-- Start GIVEN TEXT --
The ZAR consolidated recent gains versus the Dollar to in a narrow range ahead of the US PPI release.


  • The Rand traded in a narrow range of 17.3700-17.2000, ahead of this week’s US PPI release.

  • The market continues to trade with a RISK ON BIAS after last week’s US CPI print.
  • Traders are now betting that the FED will only hike 50 bps in December and also slow down even further in 2023.
    • Adding to optimism was a report from Goldman Sachs, where the US investment bank expressed a view for lower inflation in 2023.
      • Bond yields continued to slide and the US Dollar remained under pressure.
  • The PPI data today becomes vitally important as it could either confirm (the CPI print) or throw more uncertainty at the market  i.e. RISK OFF).
  • Locally, the market waiting for SA retail sales on Wednesday to gain insight into the health of the SA consumer as we head into the Xmas spending period.
    • Analysts continue to look for a contraction and any surprised to the topside likely to be ZAR supportive.
    •  The ANC elective conference is fast approaching with the incumbent Cyril Ramaphosa facing opposition against his candidacy from the RET and Zuma factions.
    • In addition, noise continues to grow around the “step-aside rule” if CR is officially charged with criminal wrong doing in the Phala-Phala farm robbery scandal.
      • Markets will start paying attention to this as we head into December.
  • For now the SP500 approaching 4000, the Dollar under pressure and falling Global bond yields continues to provide support for the ZAR and the rest of the major EMFX complex.

Significant Market Data:


  • 15h30: US PPI 8.3% EXPECTED VS 8.5% PREVIOUSLY




  • The ZAR opening stronger on the back of positive Risk session in Asia.
  • Bond yields falling and a Dollar under pressure continues to provide support to the local unit.
-- End GIVEN TEXT --
-- Start TASK DATA --
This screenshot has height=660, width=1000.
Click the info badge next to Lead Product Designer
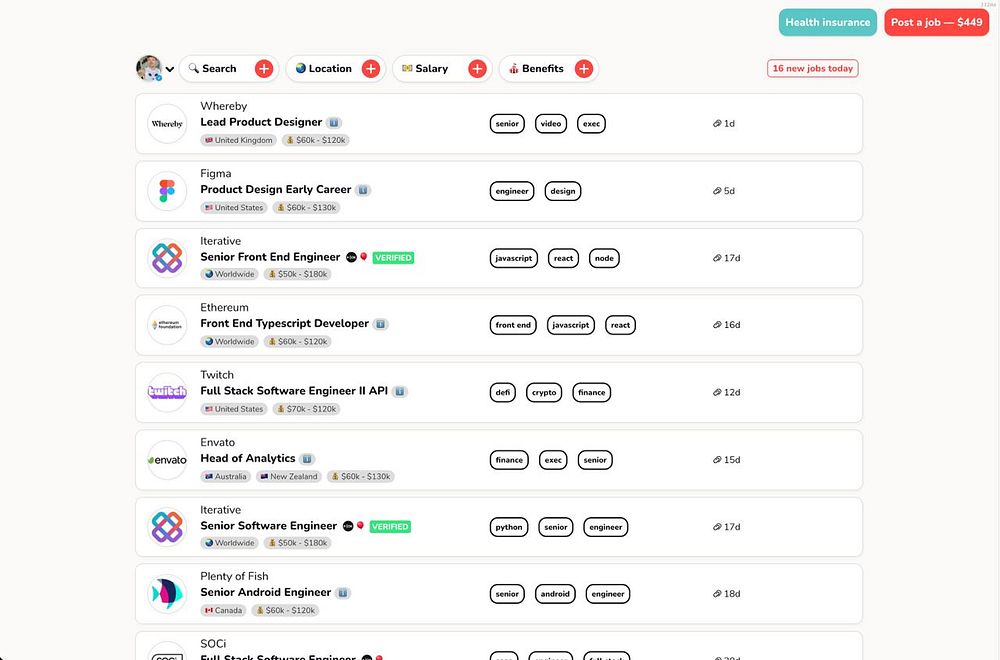pos(334,122)
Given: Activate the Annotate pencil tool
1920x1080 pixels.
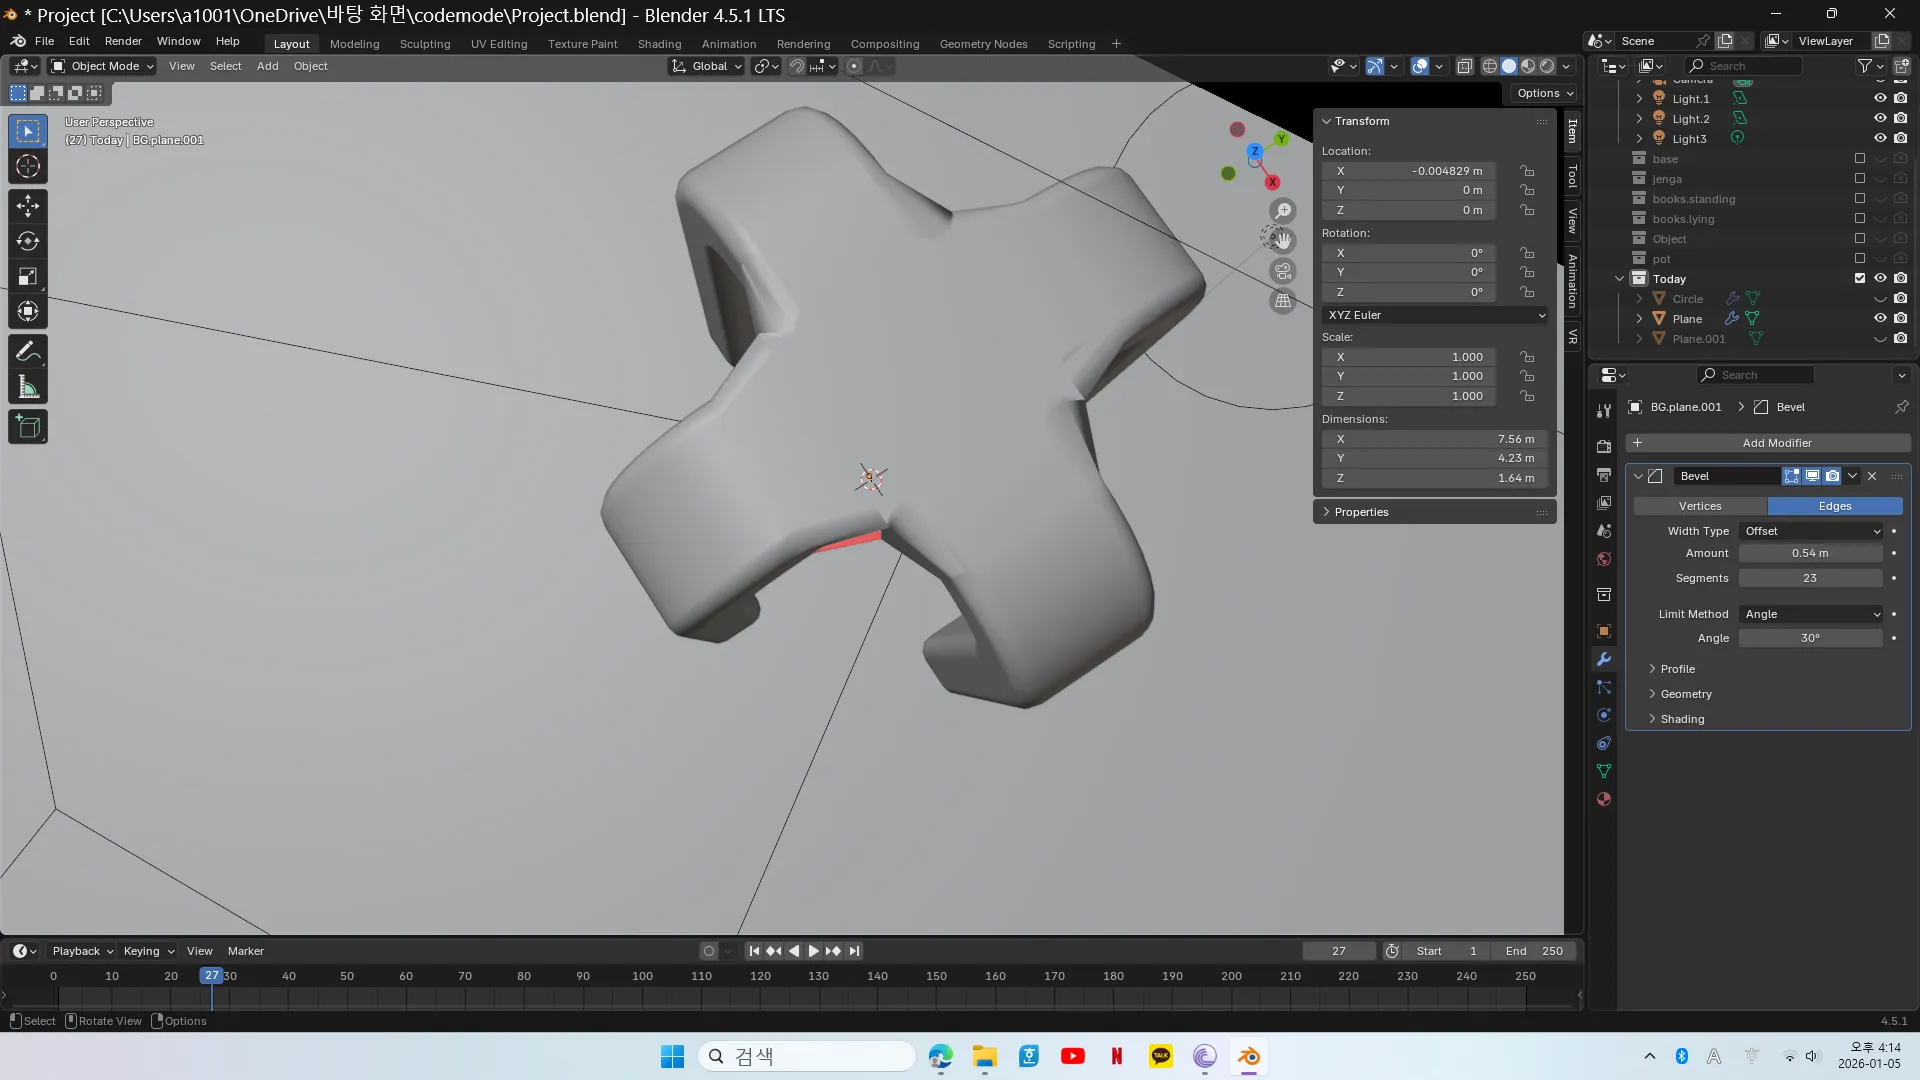Looking at the screenshot, I should [x=28, y=352].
-- End TASK DATA --
- ACTIONS TO TAKE:
• 1. Summarize the Rand market update in three sentences.
• 2. Edit the rows from the pointing dataset so that "Lead Product Designer" becomes "Senior Product Designer", with nothing else changed. Leave the pictures out of your answer.

- TASK-BY-TASK RESULTS:
• 1. The Rand traded in a narrow range of 17.3700-17.2000 ahead of the US PPI release, as the market kept a risk-on bias after last week's US CPI print. Traders are now betting that the Fed will hike only 50 bps in December, and falling bond yields and a Dollar under pressure continue to support the ZAR. Locally, the market is waiting for SA retail sales on Wednesday, and the ANC elective conference is fast approaching.

• 2.
This screenshot has height=660, width=1000.
Click the info badge next to Senior Product Designer
pos(334,122)
Given: Activate the Annotate pencil tool
1920x1080 pixels.
Looking at the screenshot, I should [x=28, y=352].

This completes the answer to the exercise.